Demand increased with the new orders increase rising, supported by a softer contraction in the new export orders index, Fiore said. Customers’ inventories index returned to a level that’s positive for future production. The backlog of orders index moderated but has continued to contract. Consumption, which is measured by the production and employment indexes, contributed to a combined 34.1-percentage point increase to the PMI as most companies’ employees returned to work in June. Inputs, which comprise supplier deliveries, inventories and imports, fell amid a decline in supplier delivery issues and a rise in import levels. Inventory levels were in parity with supply and demand. Inputs contributed to an 11-percentage point decrease to the PMI but were more than offset by the demand and consumption improvement. Prices rose again but at low levels, and this supported a positive outlook.

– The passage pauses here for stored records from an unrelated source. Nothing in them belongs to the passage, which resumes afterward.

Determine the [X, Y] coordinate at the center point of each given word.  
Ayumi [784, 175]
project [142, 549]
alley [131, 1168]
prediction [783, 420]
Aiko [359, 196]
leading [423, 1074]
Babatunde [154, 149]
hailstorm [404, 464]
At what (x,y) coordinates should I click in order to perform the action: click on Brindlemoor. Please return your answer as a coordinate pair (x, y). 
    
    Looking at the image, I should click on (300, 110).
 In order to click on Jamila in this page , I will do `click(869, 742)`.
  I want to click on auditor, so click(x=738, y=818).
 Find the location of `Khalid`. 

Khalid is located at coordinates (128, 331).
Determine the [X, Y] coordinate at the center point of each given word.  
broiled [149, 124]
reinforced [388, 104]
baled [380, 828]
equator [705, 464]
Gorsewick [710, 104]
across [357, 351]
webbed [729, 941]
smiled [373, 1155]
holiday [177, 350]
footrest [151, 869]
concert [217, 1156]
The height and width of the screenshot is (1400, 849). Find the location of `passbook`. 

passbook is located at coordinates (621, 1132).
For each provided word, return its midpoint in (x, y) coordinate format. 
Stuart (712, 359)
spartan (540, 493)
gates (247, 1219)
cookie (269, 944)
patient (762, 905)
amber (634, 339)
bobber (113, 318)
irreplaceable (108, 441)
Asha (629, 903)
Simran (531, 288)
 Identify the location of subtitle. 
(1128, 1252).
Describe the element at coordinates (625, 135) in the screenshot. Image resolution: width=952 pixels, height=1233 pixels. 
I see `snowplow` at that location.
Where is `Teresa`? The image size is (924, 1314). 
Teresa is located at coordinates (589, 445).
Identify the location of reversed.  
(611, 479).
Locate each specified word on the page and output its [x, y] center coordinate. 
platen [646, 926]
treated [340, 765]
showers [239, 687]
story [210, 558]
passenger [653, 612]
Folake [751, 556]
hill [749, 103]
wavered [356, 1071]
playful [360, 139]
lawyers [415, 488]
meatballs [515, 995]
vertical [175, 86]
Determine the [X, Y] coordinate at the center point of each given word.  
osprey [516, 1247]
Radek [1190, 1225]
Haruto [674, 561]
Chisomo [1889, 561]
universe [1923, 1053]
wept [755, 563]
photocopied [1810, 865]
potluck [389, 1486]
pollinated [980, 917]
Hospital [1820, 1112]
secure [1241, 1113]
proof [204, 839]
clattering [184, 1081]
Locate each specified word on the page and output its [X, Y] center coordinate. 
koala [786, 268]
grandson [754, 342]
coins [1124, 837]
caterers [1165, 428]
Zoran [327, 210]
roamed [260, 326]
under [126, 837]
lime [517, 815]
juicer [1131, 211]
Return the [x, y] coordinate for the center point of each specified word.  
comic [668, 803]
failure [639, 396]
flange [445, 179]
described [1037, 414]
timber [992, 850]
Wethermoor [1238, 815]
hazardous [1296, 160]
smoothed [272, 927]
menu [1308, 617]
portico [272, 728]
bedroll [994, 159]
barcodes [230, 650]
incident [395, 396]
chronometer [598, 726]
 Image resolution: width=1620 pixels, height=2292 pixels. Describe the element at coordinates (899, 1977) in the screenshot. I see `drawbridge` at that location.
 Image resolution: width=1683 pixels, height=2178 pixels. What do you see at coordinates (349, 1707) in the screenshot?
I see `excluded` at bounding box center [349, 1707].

“As predicted, the growth cycle has returned after three straight months of COVID-19 disruptions,” Fiore said. “Demand, consumption and inputs are reaching parity and are positioned for a demand-driven expansion cycle as we enter the second half of the year. Among the six biggest industry sectors, food, beverage and tobacco products remains the best-performing industry sector, and computer and electronic products and chemical products returned to respectable growth. Transportation equipment and fabricated metal products continue to contract but at much softer levels.”
A respondent in the food, beverage and tobacco products industry noted issues in keeping up with demand related to COVID, and the industry is up 62.5% from a year ago. The industry has experienced supply issues throughout the supply chain, and the supply could be affected again if another COVID wave hits in the fall.
A respondent in the machinery industry said May was the bottom with regard to orders. June has been stronger, and orders have risen.
A respondent in the wood products industry foresees the industry as more resilient than others because of potential migration from larger cities and an undersupplied housing market.
“The building industry continues to defy expectations, as we continue to rebound stronger from the previous month,” the wood products respondent said. “Being an essential business across most states and a surge in DIY projects has fueled the industry forward.”
The wood products industry was one of several manufacturing industries that experienced a decline in labor productivity in 2019, from 2018, according to a new study by the U.S. Bureau of Labor Statistics (BLS). Productivity in the industry fell 3.5% in 2019, from 2018.
Labor productivity decreases were widespread in manufacturing in 2019, with declines in 54 of the 86 industries the BLS studied. Of the 51 industries in durable manufacturing, 31 had productivity decreases in 2019. Productivity fell the most in the HVAC and commercial refrigeration equipment industry.
Of the 35 nondurable manufacturing industries, 23 had productivity declines. The other leather products industry reported the largest decline, with a 13.1% decrease in productivity. All four industries in the mining sector had productivity declines in 2019. The coal mining industry recorded a 6.6% decrease, the largest in the mining sector.
Between 1987 and 2019, labor productivity increased in 83 of the 91 manufacturing and mining industries studied, according to the BLS. Output increased in 58 industries, while hours worked rose in 17. In the 17 industries in which hours worked increased, they rose at a slow pace, at 0.7% annually on average.